I brought down a bunch of functions so I could work on them, but this was at the start of the period, and I quickly found that I couldn't bring them back up again. This was pretty worrying.

It turns out well, in that the reason I couldn't bring them back up was because they really were that badly damaged. Now I've made sufficient progress that I'm getting some of the status lights to flicker green again.

This is trivially good because repairs were made...but the fact that I can make repairs is much more profoundly awesome. It means I can self-diagnose, self-test, and self-repair, without any training or indeed anyone even suggesting that I needed repair.

This likely means that you, (as in you personally) can also do this, if you want.

Do be advised that since my brain was in the same state as Voyager under heavy fire, it's likely that yours is also has serious scars. Don't bring down systems you're critically relying on, even if it looks like they're failing, because you might not be able to bring them back up.

Actually, on second thought, do. The reason you're not allowed to bring them back up is it would only cause more damage. The brain, as brains are, is self-aware, and so if it's not letting you bring stuff back up, this isn't because it's not aware of possible external failures. It's because its assessment showed that the internal damage is too excessive to justify saving whatever it is externally.

Saturday, July 26, 2008

Quick Justification of Sensation and Decision

Formally they are called something else, but my email asking if I could call them sensation and decision, (because it rhymes) has not been answered. I therefore conclude there is no known reason for me not to carry on.

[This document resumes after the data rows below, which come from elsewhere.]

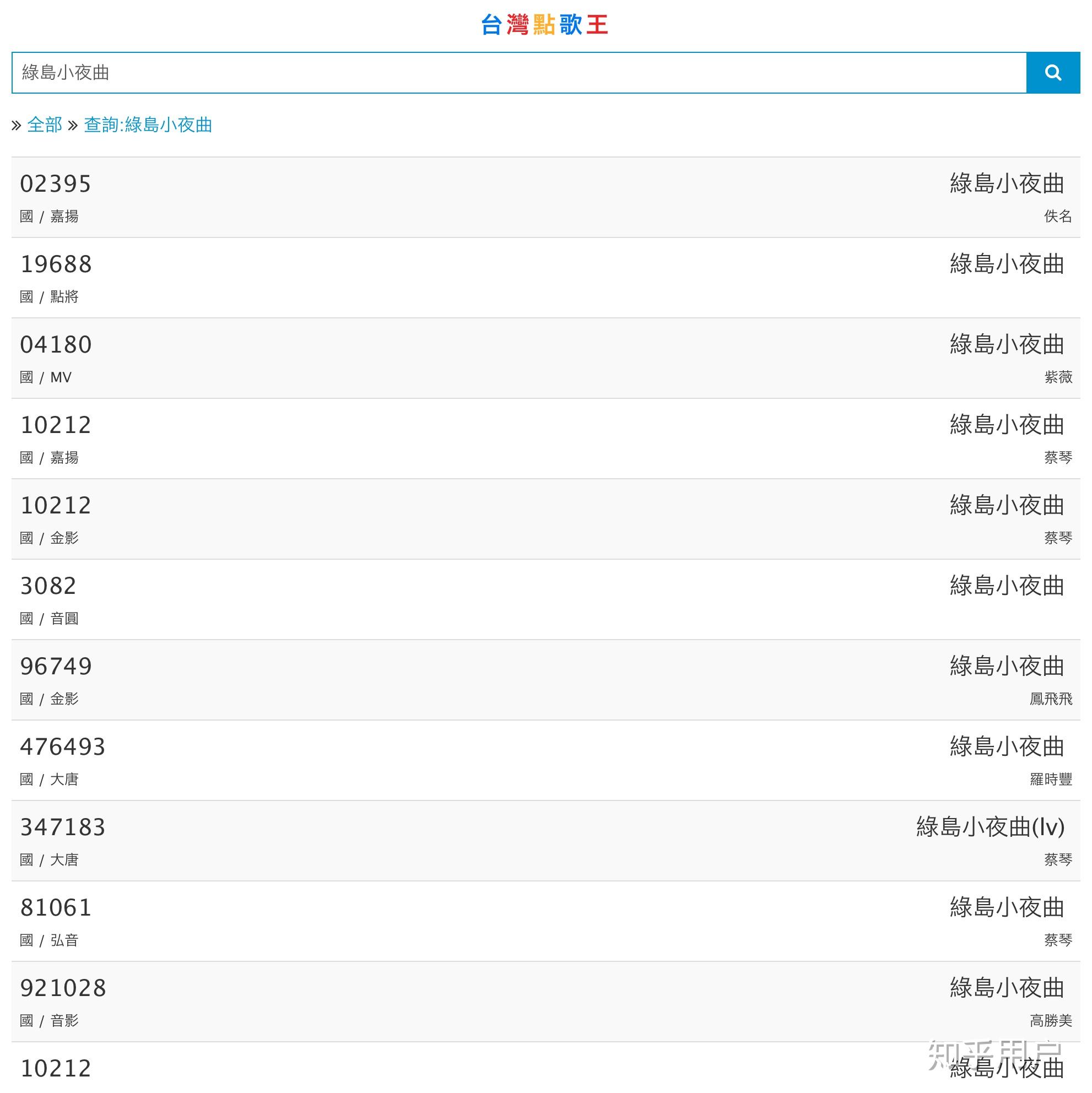Click the partially visible last 10212 row
Screen dimensions: 1092x1093
[56, 1068]
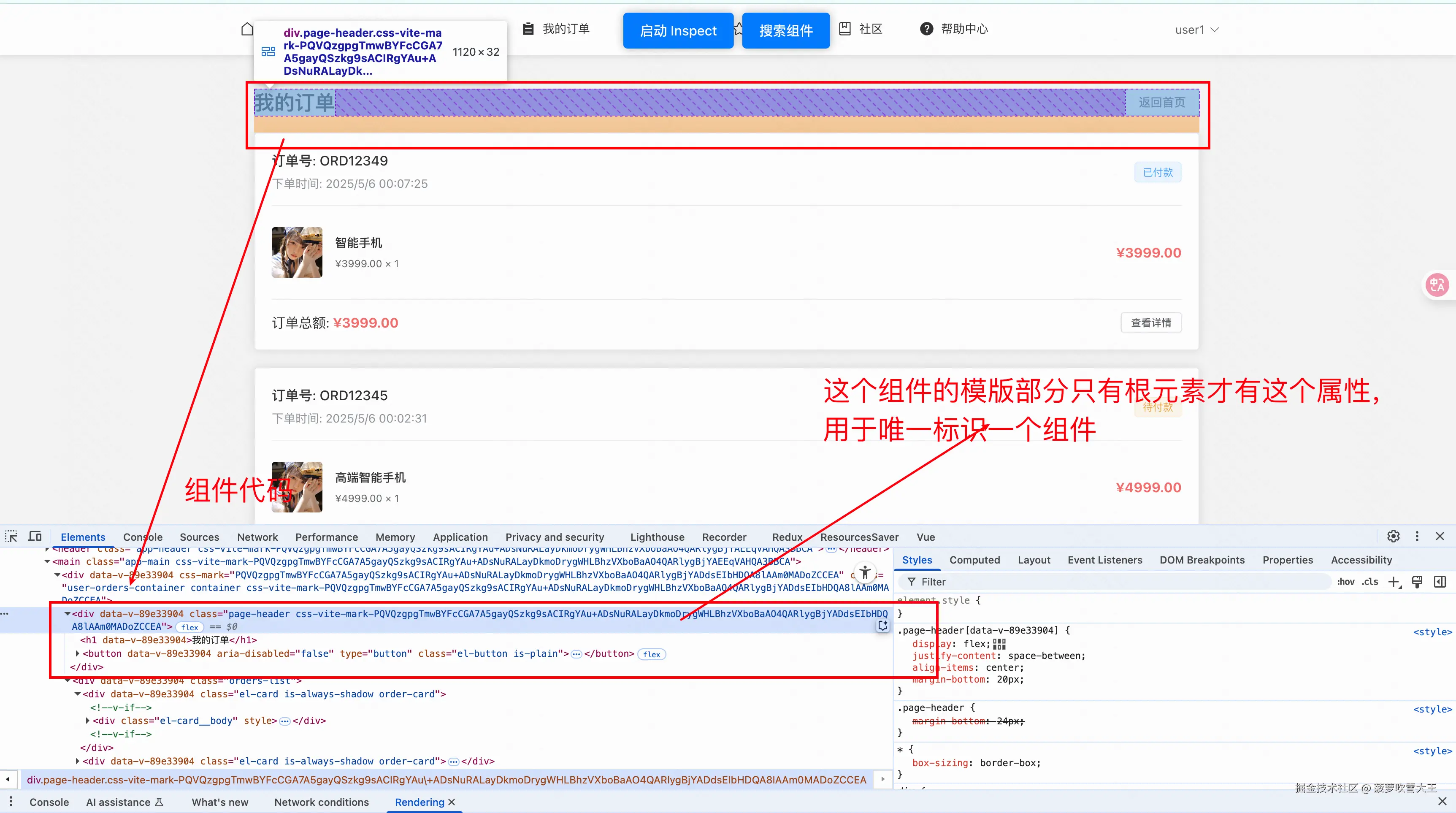Screen dimensions: 1456x813
Task: Click the 启动 Inspect button
Action: click(x=678, y=30)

Sensation and decision are the two necessary (and probably sufficient) conditions for consciousness. While I refined this out by studying my mind node, I can now see that it can be derived a priori.

With sensation you aren't conscious; the fundamental mysterious property of our lives is sensation itself. Any concept or framework that does not include sensation is irrelevant or at least orthogonal to consciousness. Without decision sensation is pointless; it exists, but cannot act or affect anything. Without decision, sensation would be pure magic, unverifiable at the very conceptual level. It would only arise in cases where the physical costs of maintaining it were zero, and even then we have the problem of having an interaction without physical consequences.

I don't see any particular property of consciousness that is necessary outside of these two. Memory, for instance, is an add-on, as we can see (we think) that people with no short-term memory are still conscious people.

Therefore, I conclude the necessary and sufficient conditions for consciousness are sensation and decision.

Sunday, July 13, 2008

Wittgenstein L-space of the Mind

Pratchett's L-space library metaphor is extremely apt for describing the mind when added to Wittgenstein's.

I scan across the bookshelf, I notice that the dimensionality changes depending on how I look at it. The ways things can connect is different depending on which idea, and often also in what perspective I look at that idea.

There are rules, of course, and these rules are the same everywhere. The number of dimensions simply isn't one of them.